→ **EXERCISE INSTRUCTIONS**
1. According to the article on the 1999 Bob Jane T-Marts V8 300, on what date was the race held?
2. Reproduce verbatim the passage of the article on the 1999 Bob Jane T-Marts V8 300 starting at "The 1999 Bob Jane T-Marts V8" and ending at "interpretation of NASCAR.".

= 1999 Bob Jane T-Marts V8 300 =

Layout of the Mount Panorama Circuit

The 1999 Bob Jane T-Marts V8 300 was a one-off touring car endurance race run by the Australian Racing Driver's Club at the Mount Panorama Circuit. It was held on 3 October 1999.

The race was held for a combination of the then new Future Touring Car class and by the former Superspeedway category called AUSCAR. Originally these two classes of cars were to take part in the race that became the 1999 Bob Jane T-Marts 500.

==Class structure==
The race was held for a grid of Holden Commodores and Ford Falcons complying to one of two categories.

Class A was for AUSCAR stock cars, the Australised lower cost and lower specification interpretation of NASCAR.

Class B was for Bathurst Tourers, known previously as New Millennium AUSCARs and later known as Future Touring Cars. The category was invented to provide a road racing category for the AUSCAR stock cars, which were in decline in their home environment at the Calder Park Thunderdome, to be converted relatively inexpensively into circuit racing touring cars.

→ **GIVEN ENTRIES**
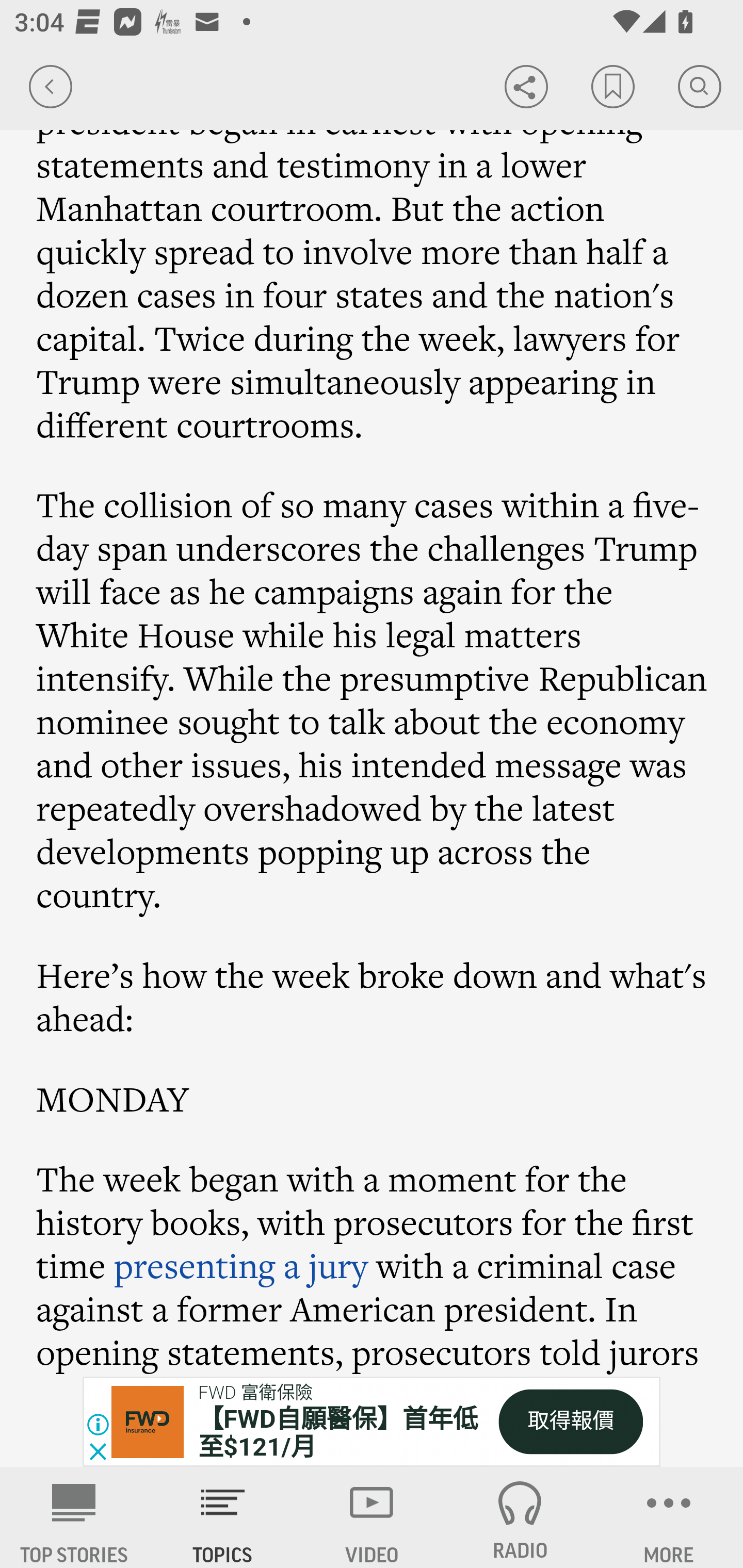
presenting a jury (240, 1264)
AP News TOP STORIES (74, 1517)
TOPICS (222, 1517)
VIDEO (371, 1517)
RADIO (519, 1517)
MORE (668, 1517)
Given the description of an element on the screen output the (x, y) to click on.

→ **FINAL ANSWERS**
1. 3 October 1999

2.
The 1999 Bob Jane T-Marts V8 300 was a one-off touring car endurance race run by the Australian Racing Driver's Club at the Mount Panorama Circuit. It was held on 3 October 1999.

The race was held for a combination of the then new Future Touring Car class and by the former Superspeedway category called AUSCAR. Originally these two classes of cars were to take part in the race that became the 1999 Bob Jane T-Marts 500.

==Class structure==
The race was held for a grid of Holden Commodores and Ford Falcons complying to one of two categories.

Class A was for AUSCAR stock cars, the Australised lower cost and lower specification interpretation of NASCAR.